See, had I not told that little white lie, had I not studied my tail off for the entire weekend, and had I not had the confidence that I was a good storyteller—regardless of the medium—I would have never had the opportunities that came from that job, which have included both of my direct bosses hiring and recommending me on other jobs that kept me working non-stop in the industry for years.
I have always been a firm believer in knowing what you want and going after it, and while there are definitely times you will (I have!) fall on your face, keeping the following in mind will help you move through your professional and personal life much smoother:
Be Unapologetic in What You Want
My whole life people have told me, “You’re never around, you work too much!” When I went back to school to add coaching to my skill set, people wondered why I would want to add more to my plate; I already had a great career.

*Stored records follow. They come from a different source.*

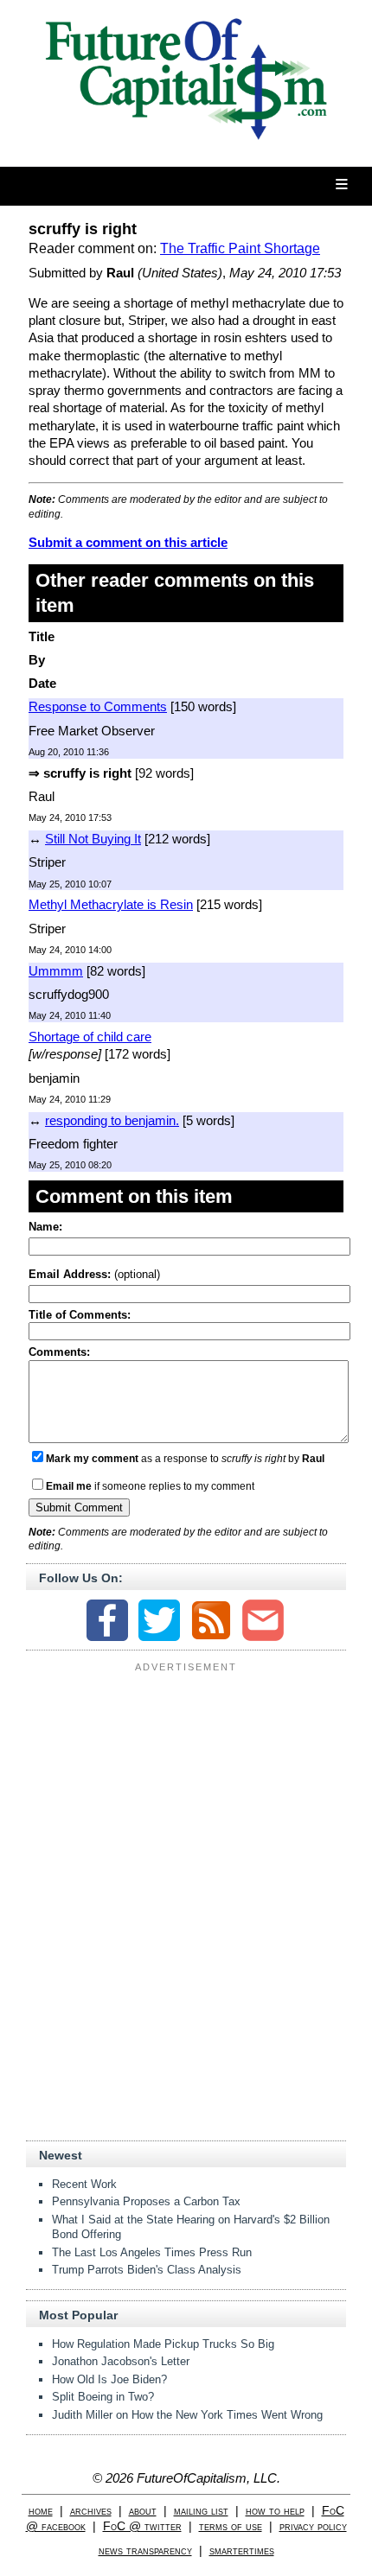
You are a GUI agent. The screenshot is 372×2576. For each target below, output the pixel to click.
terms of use (230, 2526)
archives (91, 2510)
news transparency (145, 2550)
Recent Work (84, 2184)
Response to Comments (98, 706)
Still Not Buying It (93, 838)
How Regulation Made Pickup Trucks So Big (163, 2343)
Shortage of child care (90, 1036)
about (143, 2510)
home (41, 2510)
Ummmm (56, 971)
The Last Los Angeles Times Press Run (152, 2252)
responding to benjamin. (112, 1120)
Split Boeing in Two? (103, 2396)
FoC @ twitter (142, 2526)
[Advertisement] (186, 1786)
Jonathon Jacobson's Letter (120, 2361)
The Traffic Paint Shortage (240, 248)
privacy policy (313, 2526)
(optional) (94, 1274)
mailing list (201, 2510)
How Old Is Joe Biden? (109, 2379)
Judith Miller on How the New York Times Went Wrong (187, 2414)
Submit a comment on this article (128, 542)
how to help (275, 2510)
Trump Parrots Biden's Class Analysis (146, 2269)
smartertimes (241, 2550)
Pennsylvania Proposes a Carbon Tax (146, 2201)
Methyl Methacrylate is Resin (111, 904)
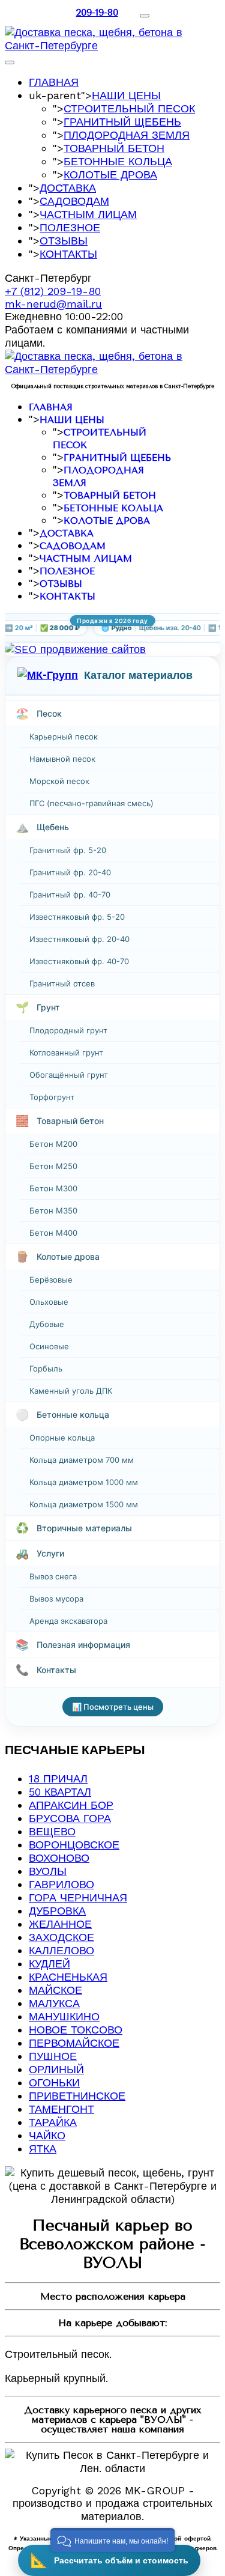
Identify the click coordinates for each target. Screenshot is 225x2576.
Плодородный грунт (68, 1030)
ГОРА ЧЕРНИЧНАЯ (78, 1897)
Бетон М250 (53, 1166)
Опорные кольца (62, 1437)
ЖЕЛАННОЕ (60, 1924)
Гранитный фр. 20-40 (70, 872)
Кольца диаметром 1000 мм (83, 1482)
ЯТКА (42, 2148)
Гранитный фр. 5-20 (67, 850)
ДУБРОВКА (57, 1910)
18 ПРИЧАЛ (58, 1778)
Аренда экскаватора (68, 1621)
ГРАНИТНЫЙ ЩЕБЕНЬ (122, 121)
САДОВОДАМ (74, 201)
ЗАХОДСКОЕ (61, 1937)
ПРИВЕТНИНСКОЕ (77, 2095)
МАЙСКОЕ (55, 1990)
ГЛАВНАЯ (54, 82)
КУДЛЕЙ (49, 1963)
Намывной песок (62, 759)
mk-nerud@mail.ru (53, 303)
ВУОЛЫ (48, 1871)
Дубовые (46, 1324)
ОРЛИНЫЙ (56, 2069)
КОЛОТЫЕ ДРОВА (110, 174)
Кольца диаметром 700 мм (81, 1460)
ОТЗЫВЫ (64, 240)
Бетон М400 (53, 1233)
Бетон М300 (53, 1188)
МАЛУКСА (54, 2003)
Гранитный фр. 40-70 (69, 894)
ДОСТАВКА (68, 187)
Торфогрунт (51, 1097)
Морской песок (59, 781)
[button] (112, 2540)
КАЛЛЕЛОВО (61, 1950)
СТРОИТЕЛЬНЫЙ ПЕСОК (129, 108)
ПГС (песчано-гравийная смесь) (91, 803)
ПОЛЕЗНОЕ (70, 227)
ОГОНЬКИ (54, 2082)
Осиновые (49, 1346)
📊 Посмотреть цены (113, 1707)
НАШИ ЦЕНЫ (126, 95)
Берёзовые (51, 1279)
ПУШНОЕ (53, 2056)
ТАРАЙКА (53, 2122)
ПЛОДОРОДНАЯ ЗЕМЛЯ (127, 135)
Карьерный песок (63, 736)
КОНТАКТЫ (68, 254)
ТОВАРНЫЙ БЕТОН (114, 148)
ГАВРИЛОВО (61, 1884)
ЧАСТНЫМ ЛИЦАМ (88, 214)
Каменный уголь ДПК (70, 1391)
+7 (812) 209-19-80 (53, 291)
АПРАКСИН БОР (71, 1805)
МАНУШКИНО (64, 2016)
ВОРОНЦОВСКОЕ (74, 1844)
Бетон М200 (53, 1144)
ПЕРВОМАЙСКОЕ (74, 2043)
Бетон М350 (53, 1210)
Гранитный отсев (62, 983)
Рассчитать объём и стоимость (109, 2560)
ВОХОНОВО (59, 1858)
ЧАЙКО (47, 2135)
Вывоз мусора (56, 1598)
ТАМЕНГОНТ (61, 2109)
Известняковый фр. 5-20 (77, 917)
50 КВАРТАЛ (60, 1791)
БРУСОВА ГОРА (70, 1818)
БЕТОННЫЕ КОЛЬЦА (118, 161)
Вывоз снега (53, 1576)
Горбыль (45, 1368)
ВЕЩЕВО (52, 1831)
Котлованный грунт (66, 1052)
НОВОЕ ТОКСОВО (75, 2029)
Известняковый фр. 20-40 (79, 939)
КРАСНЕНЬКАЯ (68, 1976)
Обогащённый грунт (68, 1075)
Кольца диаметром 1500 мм (83, 1504)
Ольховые (48, 1302)
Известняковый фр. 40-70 (79, 961)
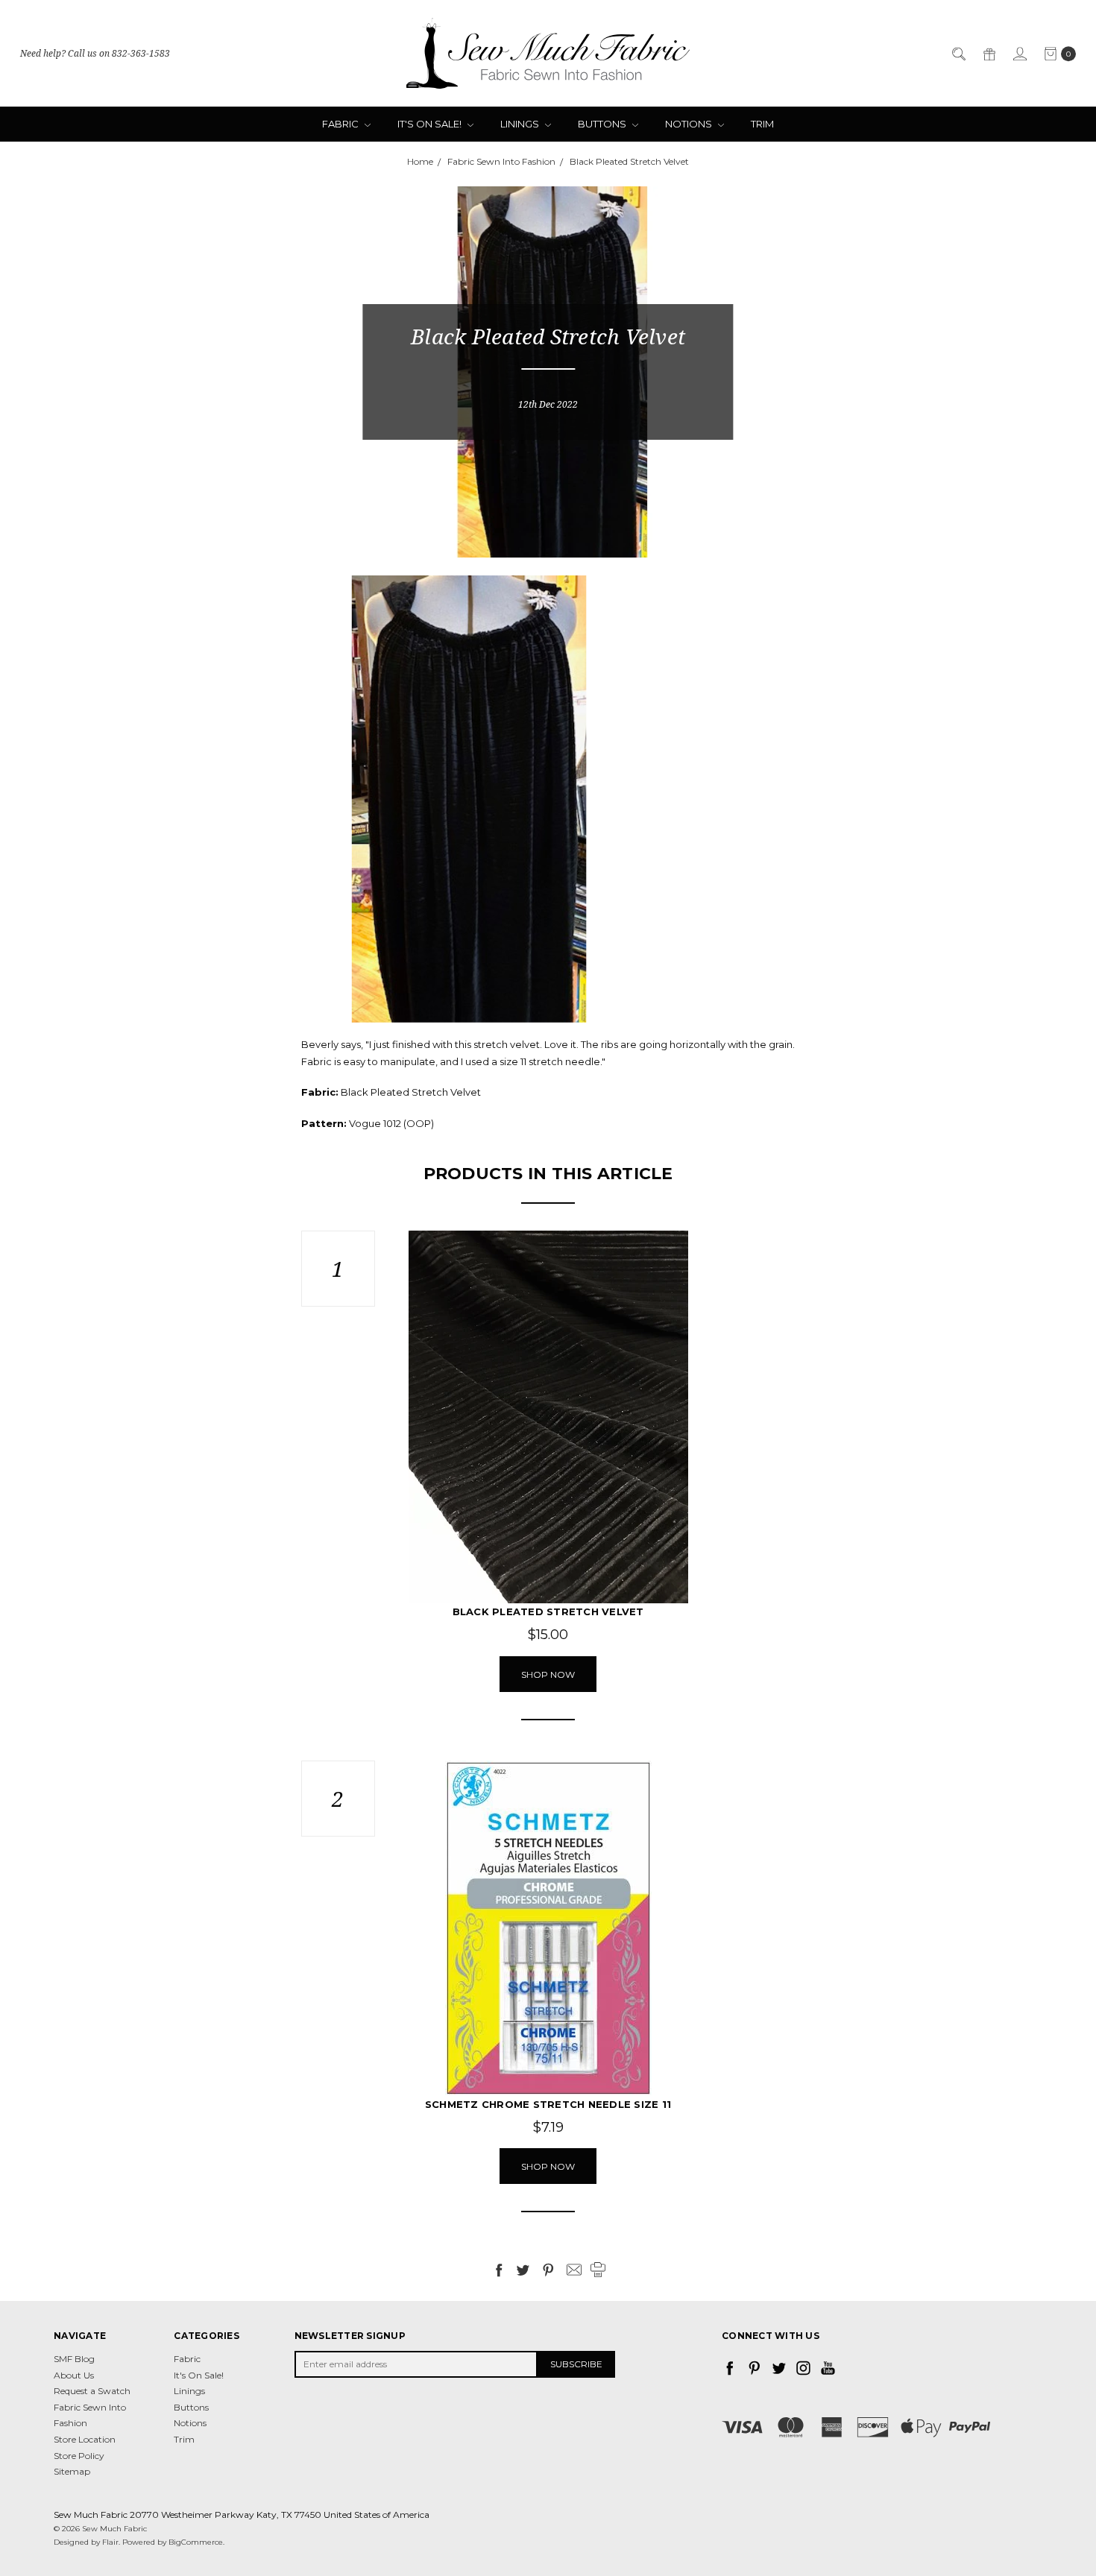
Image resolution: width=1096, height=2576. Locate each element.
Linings (520, 124)
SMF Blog (74, 2358)
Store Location (85, 2439)
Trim (762, 124)
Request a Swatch (92, 2390)
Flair (110, 2542)
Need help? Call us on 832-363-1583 (95, 53)
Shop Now (548, 1674)
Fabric (341, 124)
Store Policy (79, 2455)
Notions (689, 124)
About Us (74, 2375)
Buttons (603, 124)
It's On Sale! (430, 124)
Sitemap (72, 2471)
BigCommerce (196, 2542)
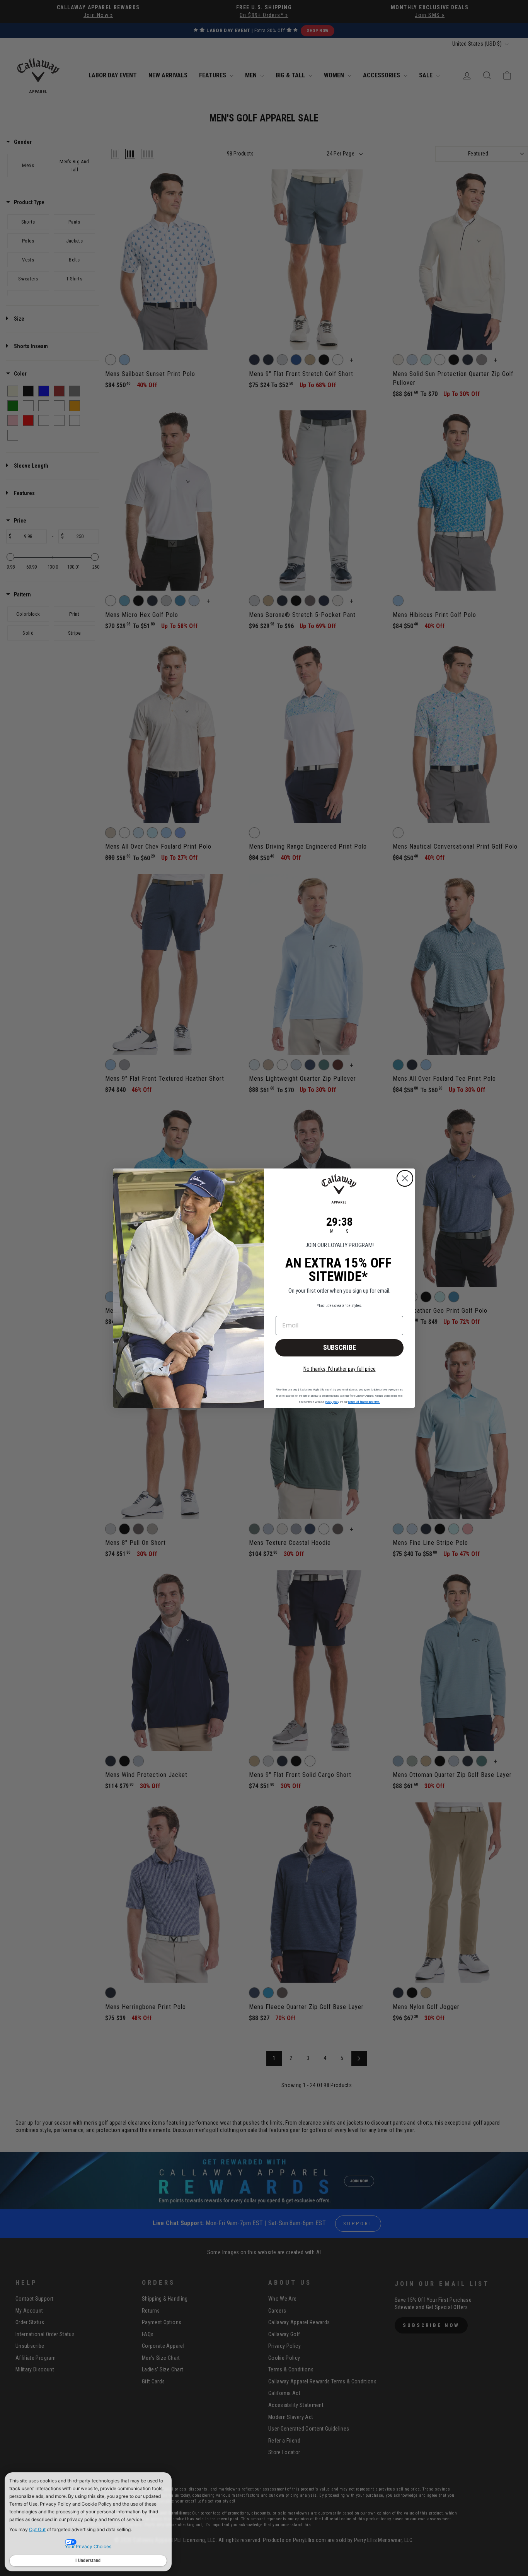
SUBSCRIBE (339, 1347)
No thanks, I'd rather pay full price (339, 1369)
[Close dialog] (405, 1178)
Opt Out (37, 2529)
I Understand (88, 2560)
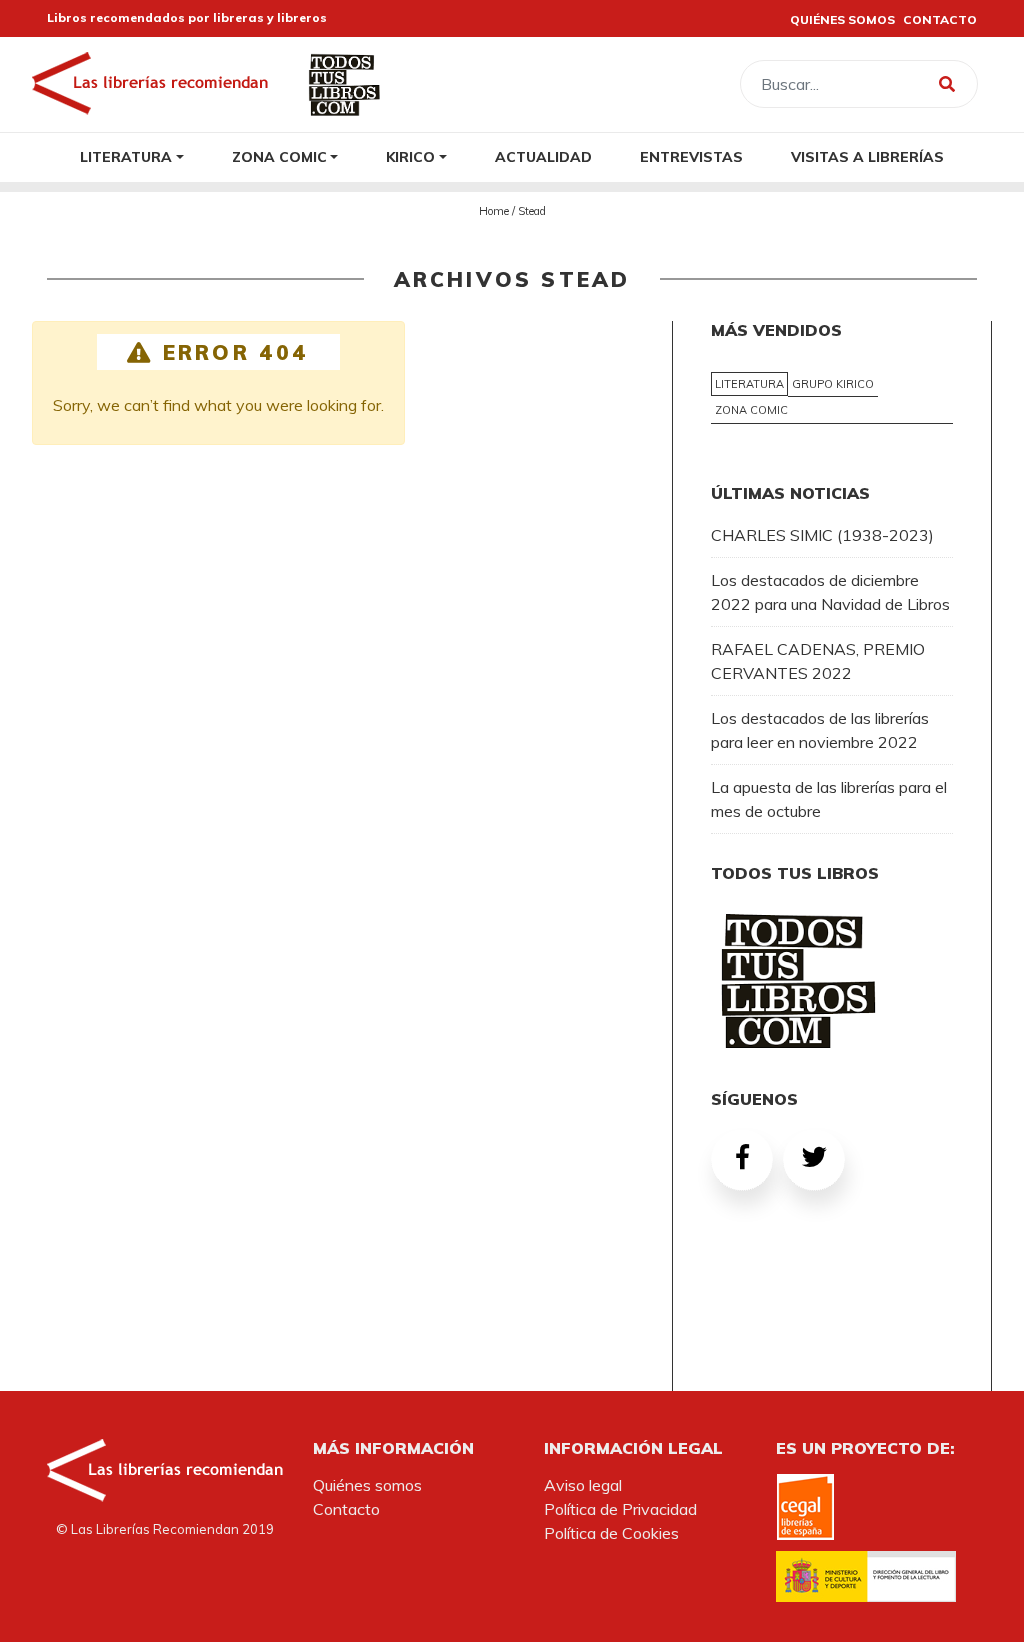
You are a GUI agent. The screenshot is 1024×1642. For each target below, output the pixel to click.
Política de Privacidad (620, 1509)
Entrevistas (691, 156)
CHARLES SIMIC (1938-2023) (822, 535)
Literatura (126, 156)
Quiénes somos (367, 1485)
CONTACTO (940, 19)
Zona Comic (279, 156)
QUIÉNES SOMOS (842, 19)
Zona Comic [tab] (751, 410)
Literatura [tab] (749, 384)
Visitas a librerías (867, 156)
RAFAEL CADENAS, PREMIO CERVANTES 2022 (818, 661)
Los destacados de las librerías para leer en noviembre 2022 (820, 730)
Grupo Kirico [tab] (833, 384)
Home (494, 211)
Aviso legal (583, 1485)
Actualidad (543, 156)
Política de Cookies (611, 1533)
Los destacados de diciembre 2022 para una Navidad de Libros (830, 592)
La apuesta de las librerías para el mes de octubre (829, 799)
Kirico (410, 156)
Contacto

It used to bother me in the beginning because what people weren’t seeing was my bigger picture.
I had a dream of being 100% in control of my career. I craved being able to help people with their creative process while still having my own. I was on a mission to create a career that worked for me, not the other way around.
It took me having to let those comments roll off my back and put my head down to do the work to get me where I’m at today. Had I listened to all the naysayers, I wouldn’t be living this life I’ve been able to create for myself.
People will freely share their opinions, ideas, and advice on what you should be doing and how you can be doing it better, but only you know what works for you.
“No” Doesn’t Mean “Never”
Look, I work in the land of rejection, and I hate to tell you that despite hearing it as much as I have, it doesn’t make it any easier. The thing to remember is no is only temporary. Even though when you hear no, it can feel like you’re hearing never, it just means not right now.
Find a way to remind yourself that there is always another way to get something done.
My rule of thumb is if someone slams the front door in your face, try the back door. Try the window. Climb the roof and go through the attic. Just don’t let someone saying no stop you.
When I was first started out in my career, I would do anything asked of me.
You want me to work seven days this week? Sure!
Need me to have my phone on just in case you want to hash something out at 10pm? Done!
Don’t schedule that holiday vacation to see my family because we might have a shoot pop up? Will do.
It took a quarter-life crisis meltdown for me to realize that the boundaries I was setting in my life weren’t for me, they were for work. Everything I did was to the benefit of my career. And if we don’t set boundaries for ourselves, inevitably, someone or something will set them for us.
Here’s the thing, not accepting no as the final answer and setting clear boundaries are going to rub some people the wrong way, but being unapologetic about what you want and going after it is what it takes to truly be boss.